Despite the variation in responses, the challenges faced by siblings during
cancer treatment may put them at risk for long-term psychological
difficulties.
Unfortunately, the long-term adjustment of siblings of children with cancer
has been rarely investigated. Our review of the literature found only one such
study. In that investigation, no differences were noted between 60 siblings
and a comparison group on internalizing and externalizing problems,
self-esteem, or depression (Van
Dongen-Melman, De Groot, Hahlen, & Verhulst, 1995
). Though
most siblings adjust well posttreatment, general measures of adjustment may
not capture the distinctive, traumatic aspects of facing a life-threatening
illness in a sibling.
One model of adjustment that captures the traumatic nature of childhood
cancer is a posttraumatic stress (PTS) model. This model has been applied to
adolescent and young adult cancer survivors and their parents. Most adolescent
survivors display rates of PTS similar to those of nonaffected comparison
children, with 14.2% scoring in the moderate to severe range on the
Posttraumatic Stress Disorder Reaction Index (PTSD-RI;
Kazak et al, 1997
).
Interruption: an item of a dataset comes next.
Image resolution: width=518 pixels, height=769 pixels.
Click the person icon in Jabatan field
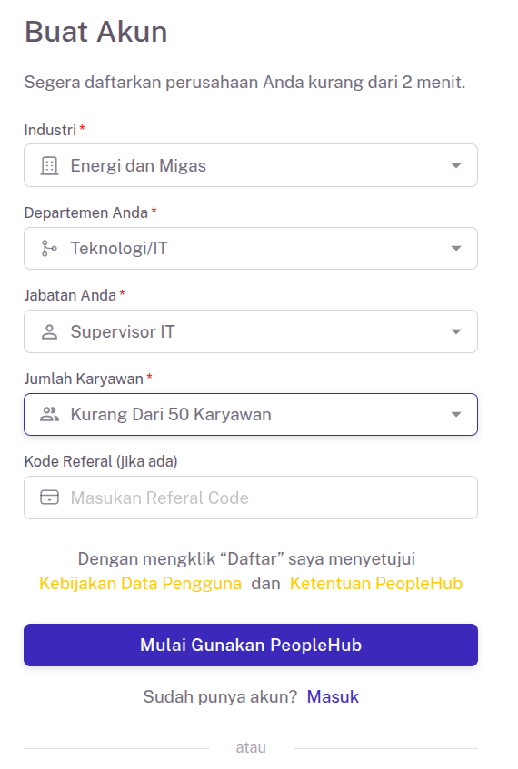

However,
young adult survivors are at increased risk for posttraumatic stress disorder
(PTSD), with 20.5% qualifying for the diagnosis at some time since their
cancer treatment and many more showing subclinical levels of PTS
(Hobbie et al., 2000
). Parents
of childhood cancer survivors also show elevated rates of PTSD and PTS. Rates
of PTSD among mothers of childhood cancer survivors have been found to range
across studies from 6.2% to 11% (Kazak et
al., 1997
; Manne, DuHamel,
Gallelli, Sorgen, & Redd, 1998
), with 40.2% scoring in the
moderate to severe range on the PTSD-RI
(Kazak et al., 1997
). Fathers
are investigated less frequently, but about 31.2% reach the moderate to severe
range on the PTSD-RI (Kazak et al.,
1997
). Although siblings of cancer survivors may also be exposed
to traumatic aspects of the cancer experience and develop PTS, their long-term
adjustment in this regard has not been previously investigated.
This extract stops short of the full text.